Job
Count the lines in the records below that contain the string "each", with case counting. Give only the number.

[Records from a dataset]

::::::::

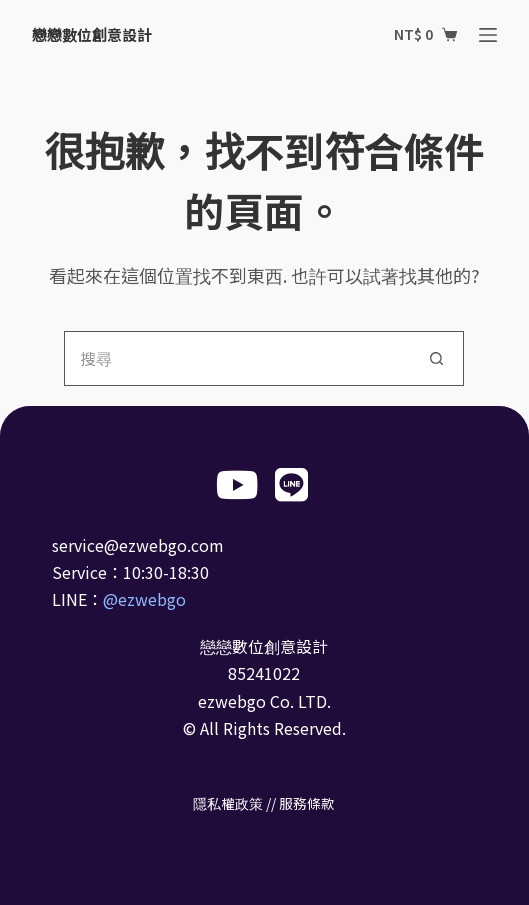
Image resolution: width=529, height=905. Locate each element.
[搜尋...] (236, 358)
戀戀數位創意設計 (92, 34)
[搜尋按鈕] (436, 358)
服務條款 (307, 803)
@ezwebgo (144, 599)
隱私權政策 (228, 803)
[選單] (488, 35)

::::::::

Solved exercise
1